It was on this point that Scheil’s find was discredited, for it contradicted both the  biblical assertion that the three kings were allies and known historical facts: Hammurabi treated Larsa not as an ally but as an adversary, boasting that he “overthrew Larsa in  battle,” and attacked its sacred precinct “with the mighty weapon which the gods had given him.”

“A close examination of the actual text of Hammurabi’s letter reveals that in his eagerness to prove the Hammurabi-Amraphel identification, Father Scheil reversed the letter’s meaning: Hammurabi was not offering as a reward to return certain goddesses to the sacred precinct (the Emutbal) of Larsa; rather, he was demanding their return to Babylon from Larsa.
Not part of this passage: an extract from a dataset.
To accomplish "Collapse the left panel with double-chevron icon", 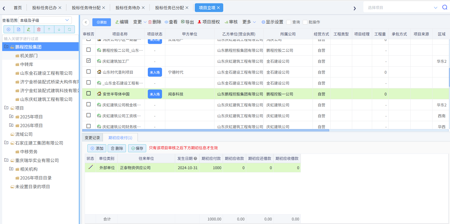I will pos(86,22).
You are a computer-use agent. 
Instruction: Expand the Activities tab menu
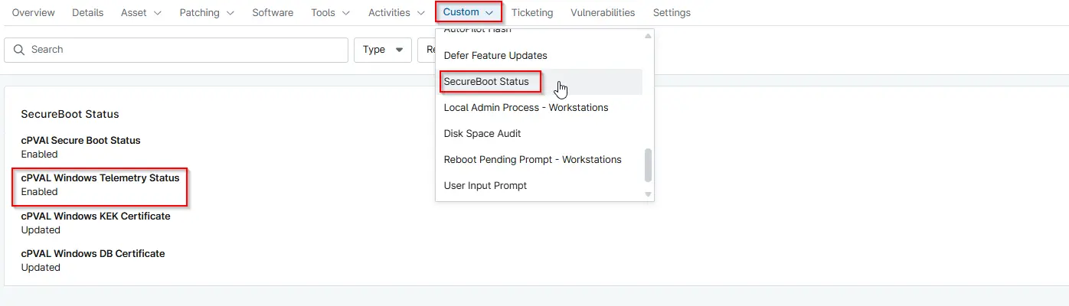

“….The incident of the abduction of the goddesses had thus occurred in earlier times; they were held captive in the Emutbal “from the days of Khedorla’omer”; and Hammurabi was now demanding their return to Babylon, from where Khedorla’omer had taken them captive. This can only mean that Khedorla’omer’s days were long  before Hammurabi’s time.
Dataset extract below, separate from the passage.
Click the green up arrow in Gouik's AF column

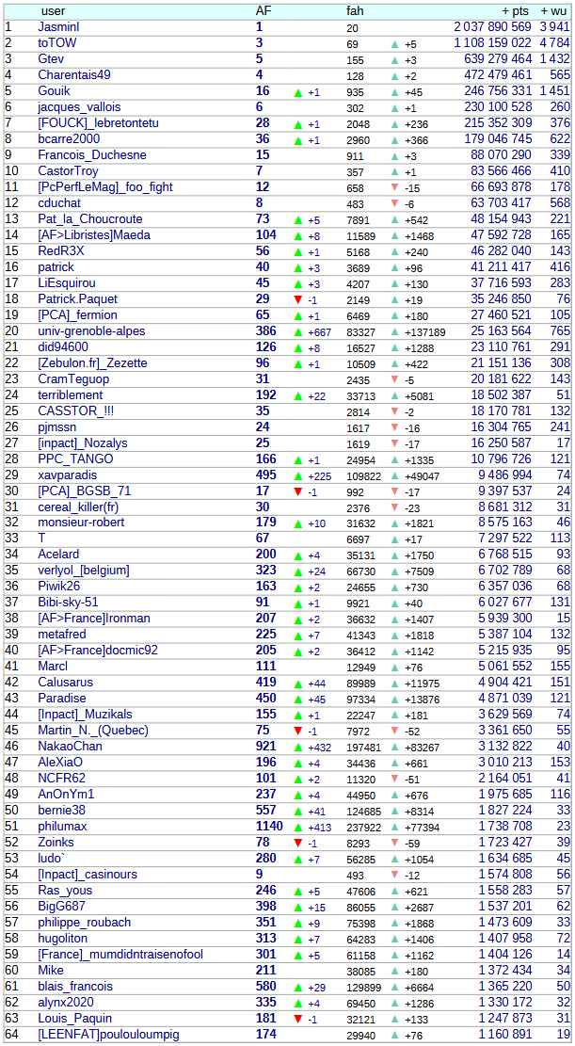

“Supporting our reading of the Hammurabi letter found by Father Scheil in the Constantinople Museum is the fact that Hammurabi repeated the demand for the return of the goddesses to Babylon in yet another stiff message to Sin-Idinna, this time sending it by the hand of high military officers. This second letter is in the British Museum (No. 23,131) and its text was published by L.W. King in The Letters and Inscriptions of Hammurabi.

“….That the goddesses were to be returned from Larsa to Babylon is made clear in the letter’s further instructions.

“….It is thus clear from these letters that Hammurabi – a foe, not an ally, of Larsa – was seeking restitution for events that had happened long before his time, in the days of Kudur-Laghamar, the Elamite regent of Larsa. The texts of the Hammurabi letters thus affirm the existence of Khedorla-omer and of Elamite reign in Larsa (“Ellasar”) and thus of key elements in the biblical tale. ….

[End of quotes]

Amraphel can be Nimrod, not Hammurabi

“Thus, scholars identify Hammurabi with Amraphel, and the sages identify

Amraphel with Nimrod. This leads us to the conclusion that, based on

midrashic tradition, Amraphel, Nimrod and Hammurabi are all the same person”.

David S. Farkas

King Hammurabi of Babylon (c. 1810 – c. 1750 BC, conventional dating), whose memorable Law Code – or however historians would choose to describe the document – is thought to have influenced Mosaïc Law itself, is the sort of king for whom historians go searching in the Bible. 

Thus David S. Farkas has written just such a paper:

IN SEARCH OF THE BIBLICAL HAMMURABI

The problem with an effort like Farkas’ is that, with King Hammurabi so seriously mis-dated, as he has been, a historian will always be looking at a biblical phase almost a millennium of centuries too early for King Hammurabi of Babylon.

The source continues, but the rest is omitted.